OK thanks. It doesn't have that jaged edged stomach that a sanchezi does.


----------



## Gerrad (Jan 5, 2008)

It also kinda look's like a gibbus to me. Gibbus have reddish/orange on the lower have of the gill plate. Have red eye's like a rhom but is more elongated like this one.


----------



## Restricted- (Aug 21, 2008)

It definitely is long


----------



## Grosse Gurke (Jan 3, 2003)

You can only ID gibbus with a collection point. Rhombeus come in all different shapes to even hazard a guess at this fish being S. gibbus.


----------



## Restricted- (Aug 21, 2008)

So your saying that unless I know where it came from we can't ID it as a Gibbus?


----------



## Grosse Gurke (Jan 3, 2003)

IMO...that is the only way you can ID S. gibbus.


----------



## JustJoshinYa (Mar 25, 2006)

still a little small to id my guess still rhom probably not gibbus, many rhoms have red/orangish gill plates that sometimes fade out as they get older


----------



## Restricted- (Aug 21, 2008)

Here is another pic without flash


----------



## Ja'eh (Jan 8, 2007)

Grosse Gurke said:


> IMO...that is the only way you can ID S. gibbus.

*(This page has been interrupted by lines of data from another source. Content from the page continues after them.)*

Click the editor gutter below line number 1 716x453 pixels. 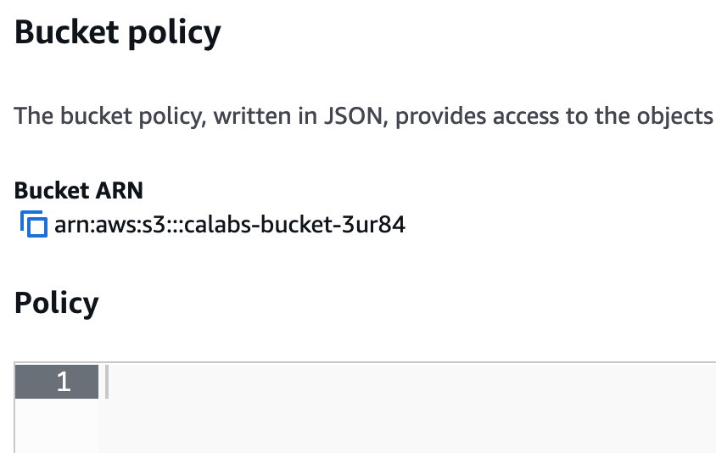[x=57, y=426]
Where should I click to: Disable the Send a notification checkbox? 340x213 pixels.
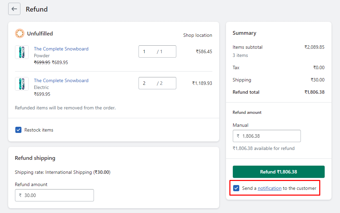(236, 188)
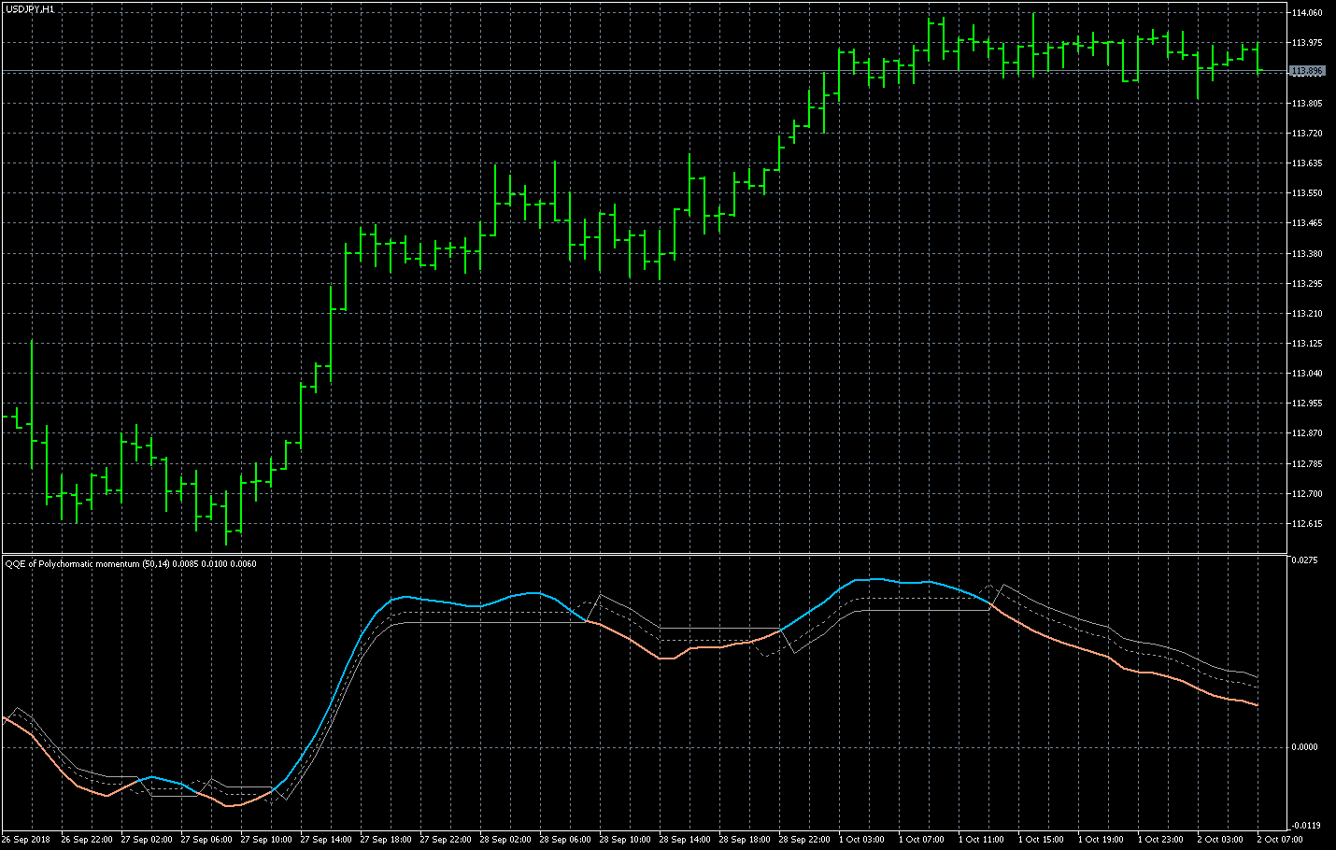Click the 113.040 price axis value
The width and height of the screenshot is (1336, 850).
point(1306,374)
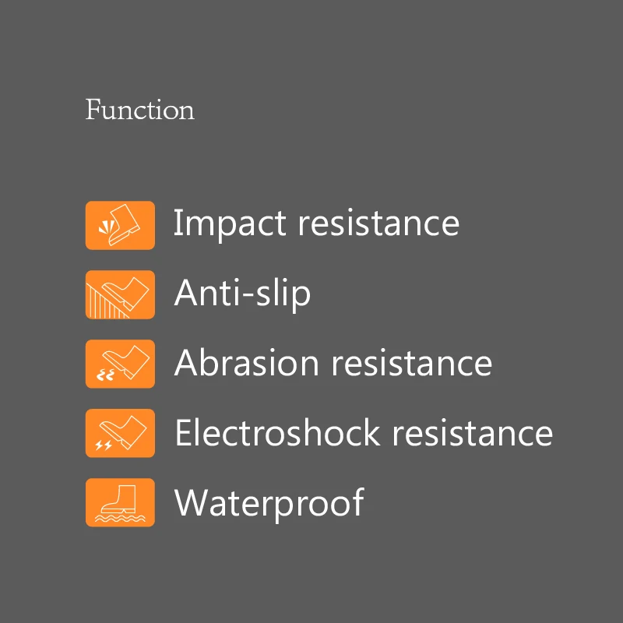Click the word "Electroshock"

278,432
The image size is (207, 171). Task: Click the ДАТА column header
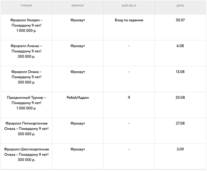(x=180, y=6)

So if only locality determines whether a fish is a rhombus or a gibbus than that would mean that there's no scientific features that make them two different species from one another?


----------



## Restricted- (Aug 21, 2008)

Ja said:


> IMO...that is the only way you can ID S. gibbus.


So if only locality determines whether a fish is a rhombus or a gibbus than that would mean that there's no scientific features that make them two different species from one another?
[/quote]

Hmmm, smart post.


----------



## Piranha Guru (Nov 24, 2005)

Ja said:


> IMO...that is the only way you can ID S. gibbus.


*So if only locality determines whether a fish is a rhombus or a gibbus than that would mean that there's no scientific features that make them two different species from one another?*
[/quote]

You're assuming that differences in species are always externally visible...there are many species that can only be properly ID'd by DNA or by analysis of internal structures.


----------



## Lifer374 (Dec 5, 2003)

Piranha TeAcH said:


> IMO...that is the only way you can ID S. gibbus.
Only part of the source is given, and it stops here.